[Collected data]
···
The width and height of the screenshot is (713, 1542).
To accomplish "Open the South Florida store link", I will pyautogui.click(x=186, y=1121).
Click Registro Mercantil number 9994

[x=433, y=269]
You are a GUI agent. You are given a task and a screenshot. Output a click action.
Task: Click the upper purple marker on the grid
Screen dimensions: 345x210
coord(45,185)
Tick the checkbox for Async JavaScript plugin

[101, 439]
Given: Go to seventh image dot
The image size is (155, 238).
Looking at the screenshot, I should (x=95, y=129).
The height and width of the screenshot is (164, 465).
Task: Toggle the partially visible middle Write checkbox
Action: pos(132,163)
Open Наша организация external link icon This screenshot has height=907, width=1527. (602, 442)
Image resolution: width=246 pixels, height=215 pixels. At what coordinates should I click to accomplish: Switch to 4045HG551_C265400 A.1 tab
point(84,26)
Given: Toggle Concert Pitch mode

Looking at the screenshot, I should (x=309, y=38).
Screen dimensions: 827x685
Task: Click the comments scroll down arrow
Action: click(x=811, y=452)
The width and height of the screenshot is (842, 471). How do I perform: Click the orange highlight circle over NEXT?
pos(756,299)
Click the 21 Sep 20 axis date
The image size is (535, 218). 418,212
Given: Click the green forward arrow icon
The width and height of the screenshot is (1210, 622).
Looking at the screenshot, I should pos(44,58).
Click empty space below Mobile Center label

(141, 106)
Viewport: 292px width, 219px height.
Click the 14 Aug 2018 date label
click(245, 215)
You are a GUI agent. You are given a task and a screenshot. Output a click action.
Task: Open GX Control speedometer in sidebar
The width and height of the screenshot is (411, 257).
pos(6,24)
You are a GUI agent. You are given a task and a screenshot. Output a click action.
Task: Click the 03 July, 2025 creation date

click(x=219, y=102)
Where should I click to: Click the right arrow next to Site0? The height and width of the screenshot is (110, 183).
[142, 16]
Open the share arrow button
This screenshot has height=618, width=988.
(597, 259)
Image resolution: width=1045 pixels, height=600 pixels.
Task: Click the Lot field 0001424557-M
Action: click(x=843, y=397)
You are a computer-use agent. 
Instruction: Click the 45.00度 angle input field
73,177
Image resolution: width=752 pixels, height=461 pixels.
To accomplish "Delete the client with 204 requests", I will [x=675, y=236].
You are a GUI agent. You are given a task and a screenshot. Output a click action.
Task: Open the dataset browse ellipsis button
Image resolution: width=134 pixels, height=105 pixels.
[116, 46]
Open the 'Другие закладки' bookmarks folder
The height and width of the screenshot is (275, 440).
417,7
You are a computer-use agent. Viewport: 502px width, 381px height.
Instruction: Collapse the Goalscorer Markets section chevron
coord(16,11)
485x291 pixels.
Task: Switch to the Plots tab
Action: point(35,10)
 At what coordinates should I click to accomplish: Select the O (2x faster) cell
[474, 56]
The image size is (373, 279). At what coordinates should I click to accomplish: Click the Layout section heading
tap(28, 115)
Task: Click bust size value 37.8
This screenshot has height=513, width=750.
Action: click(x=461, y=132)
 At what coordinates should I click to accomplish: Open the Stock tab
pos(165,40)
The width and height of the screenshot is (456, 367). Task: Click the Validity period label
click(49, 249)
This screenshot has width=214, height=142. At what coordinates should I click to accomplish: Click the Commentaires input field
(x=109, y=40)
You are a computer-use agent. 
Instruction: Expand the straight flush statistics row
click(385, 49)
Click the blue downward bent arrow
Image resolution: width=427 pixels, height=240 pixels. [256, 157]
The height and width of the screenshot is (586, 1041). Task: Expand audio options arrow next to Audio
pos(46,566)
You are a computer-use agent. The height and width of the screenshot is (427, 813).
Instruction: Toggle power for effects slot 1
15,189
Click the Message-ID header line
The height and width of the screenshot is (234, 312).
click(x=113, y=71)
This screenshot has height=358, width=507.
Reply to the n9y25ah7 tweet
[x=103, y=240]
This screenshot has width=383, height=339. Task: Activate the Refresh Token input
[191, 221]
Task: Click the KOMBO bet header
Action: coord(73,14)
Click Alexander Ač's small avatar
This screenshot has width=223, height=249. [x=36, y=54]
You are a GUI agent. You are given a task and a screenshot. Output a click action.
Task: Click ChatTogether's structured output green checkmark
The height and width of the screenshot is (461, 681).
···
**AIM OF THE EXERCISE:**
Each line above, from the one that contains "The width and height of the screenshot is (456, 367)." to the last line of the records, should be repeated exactly. Leave out all others.

**ANSWER FOR THE TASK:**
The width and height of the screenshot is (456, 367). Task: Click the Validity period label
click(49, 249)
This screenshot has width=214, height=142. At what coordinates should I click to accomplish: Click the Commentaires input field
(x=109, y=40)
You are a computer-use agent. 
Instruction: Expand the straight flush statistics row
click(385, 49)
Click the blue downward bent arrow
Image resolution: width=427 pixels, height=240 pixels. [256, 157]
The height and width of the screenshot is (586, 1041). Task: Expand audio options arrow next to Audio
pos(46,566)
You are a computer-use agent. The height and width of the screenshot is (427, 813).
Instruction: Toggle power for effects slot 1
15,189
Click the Message-ID header line
The height and width of the screenshot is (234, 312).
click(x=113, y=71)
This screenshot has height=358, width=507.
Reply to the n9y25ah7 tweet
[x=103, y=240]
This screenshot has width=383, height=339. Task: Activate the Refresh Token input
[191, 221]
Task: Click the KOMBO bet header
Action: coord(73,14)
Click Alexander Ač's small avatar
This screenshot has width=223, height=249. [x=36, y=54]
You are a GUI agent. You are given a task and a screenshot. Output a click action.
Task: Click ChatTogether's structured output green checkmark
The height and width of the screenshot is (461, 681).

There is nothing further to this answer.